As a team of four usability experts within the IXD graduate program at Pratt Institute – Alejandra Estigarribia, Janet Liu, Angela, and myself, Liza Burroughs – we conducted user tests on the site over a six week time period to review, analyze, and consolidate a list of usability problems and developed three three recommendations.
Our process consisted of:
- Recruiting – we sent a screening questionnaire to a multitude of listservs such as Pratt School of Information, CMN’s, and professional contacts.
- Providing consent forms – all participants were required to sign a consent that was available for their review and provided us with permission to capture recordings of audio, video, and screen during the moderated user testing.
- Pre-test questionnaire – provided us with insight of our participants prior to interview.
- User testing – we used Moderated Remote Usability Testing as our main method for this usability study.
- Post-test questionnaire – a series of rating scale questions that provided us with summary of their overall user experience during the test.
- Post-test questionnaire – after each task participants answered a series of three follow-up questions that provided more insight on how they felt while completing the task.
- Debrief– after each session, we analyzed our session data individually then later collaboratively discussed our general insights.
Findings & Recommendations
Problem #1: Information Architecture
- Too may secondary navigation options
- Numerous labels
Though many of the participants found the site easy to maneuver there were too many ways to discover intended information. Also, the numerous labels did not align with the user’s mental model.
Recommendation #1: Present key information at the top and rely on one main navigation bar.
- To prevent detour from desired goals, remove “information for” navigation bar.
- Removing the middle navigation bar should direct users to the plan your visit tab which includes admission information.
- Add buttons for 2 key actions, Buy Tickets and Donate, above the navigation bar which will eliminate confusion. We also suggest another color instead of red because user’s associate red with warning or danger.

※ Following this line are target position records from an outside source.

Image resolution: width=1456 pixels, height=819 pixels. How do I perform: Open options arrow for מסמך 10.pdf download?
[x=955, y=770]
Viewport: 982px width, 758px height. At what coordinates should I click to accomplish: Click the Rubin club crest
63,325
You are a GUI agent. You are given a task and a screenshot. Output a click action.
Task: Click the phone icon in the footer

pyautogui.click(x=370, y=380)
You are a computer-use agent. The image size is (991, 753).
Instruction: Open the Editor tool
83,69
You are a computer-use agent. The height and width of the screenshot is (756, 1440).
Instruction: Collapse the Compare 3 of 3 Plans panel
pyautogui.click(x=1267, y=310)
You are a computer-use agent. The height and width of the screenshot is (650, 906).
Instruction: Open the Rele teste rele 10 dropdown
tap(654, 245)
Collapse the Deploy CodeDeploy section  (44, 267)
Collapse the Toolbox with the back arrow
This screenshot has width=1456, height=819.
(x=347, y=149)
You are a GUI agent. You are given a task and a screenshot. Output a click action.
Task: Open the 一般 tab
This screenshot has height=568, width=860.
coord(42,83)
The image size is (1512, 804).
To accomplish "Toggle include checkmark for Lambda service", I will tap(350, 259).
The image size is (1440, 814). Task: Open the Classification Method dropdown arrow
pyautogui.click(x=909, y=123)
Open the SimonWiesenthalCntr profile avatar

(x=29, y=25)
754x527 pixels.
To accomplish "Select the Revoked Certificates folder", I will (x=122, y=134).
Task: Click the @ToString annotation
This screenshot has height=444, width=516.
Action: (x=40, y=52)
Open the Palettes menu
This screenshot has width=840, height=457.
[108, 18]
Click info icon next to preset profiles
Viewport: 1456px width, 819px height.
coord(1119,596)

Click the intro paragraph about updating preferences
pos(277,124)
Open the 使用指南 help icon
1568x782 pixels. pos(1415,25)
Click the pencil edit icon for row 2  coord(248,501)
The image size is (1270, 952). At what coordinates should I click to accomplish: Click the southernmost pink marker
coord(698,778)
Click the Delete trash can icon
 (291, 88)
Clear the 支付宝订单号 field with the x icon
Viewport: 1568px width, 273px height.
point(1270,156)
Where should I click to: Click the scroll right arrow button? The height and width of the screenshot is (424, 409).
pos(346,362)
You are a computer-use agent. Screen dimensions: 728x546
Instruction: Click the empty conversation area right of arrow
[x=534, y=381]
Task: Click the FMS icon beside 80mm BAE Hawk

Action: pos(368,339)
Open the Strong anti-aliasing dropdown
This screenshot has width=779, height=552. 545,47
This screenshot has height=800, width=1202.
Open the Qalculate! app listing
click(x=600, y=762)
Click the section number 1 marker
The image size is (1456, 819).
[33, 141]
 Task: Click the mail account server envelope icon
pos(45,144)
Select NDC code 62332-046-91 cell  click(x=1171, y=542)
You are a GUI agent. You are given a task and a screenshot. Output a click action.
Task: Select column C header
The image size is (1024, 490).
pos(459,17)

Problem #2: Visual Hierarchy
- Excess of text
- Unclear hierarchy
- Too much Scrolling
Users enjoyed the variety of content and options but struggled to find key information due to the way in which the information is presented. These issues were found on all pages but were particularly evident on the admissions page. Participants turned impatient when looking for information due to excess text and unclear hierarchy.
Recommendation #2: Improve visual hierarchy and use filters to organize information.
- Displaying most important information at the the top will help users find their way more efficiently.
- Organizing combo tickets in one row using boxes will allow visitors to compare between the combos and save time on scrolling.
- Organizing different options under categories that can be displayed in a dropdown filter format will reduce scrolling and confusion.
- Including a FAQ collapsible list for secondary information will provide the user with option of expanding depending on if they need the information.
Problem #3: Layout and text
- Text heavy, lengthy sentences
- Small font size
- Photo collage overshadows vital information
- Real estate not used efficiently
While the majority of participants were able to accomplish the tasks assigned, feedback and observation revealed that key information was hidden and a redundancy of information, along with lengthy sentences, inefficient photo arrangement, and lack of information hierarchy. All those entities played a factor in users missing the information the were initially looking for.
Recommendation #3: Emphasize important event details and information so it is easily discoverable.
- Make date, time, cost, and age group of intended audience more visible because those are the main details that visitors look for when wanting to attend an event.
- Shortening text will provide users with option of skimming rather than reading through loads of text.
- Moving photos to the bottom will allow event information to be displayed first.
Most participants agreed that the Canadian Museum of Nature’s website is family-friendly and inviting. Now that user testing has been conducting, the Museum’s team is able to utilize these results to fix the usability issues discovered and enhance the user experience of their website.
Our recommendations were received positive feedback from the CMN team. They appreciated that our proposed solutions were achievable and realistic. I now suggest they conduct card sorting and tree testing to determine the ideal information architecture that would most be most efficient for their users. Once that occurs, they can proceed with our recommendation and conduct another user test post redesign to analyze the effectiveness.
Overall, it was a pleasant experience working the CMN for their upcoming redesign. I am looking forward to seeing the change in the next next couple of months and I am glad that I was able to be apart.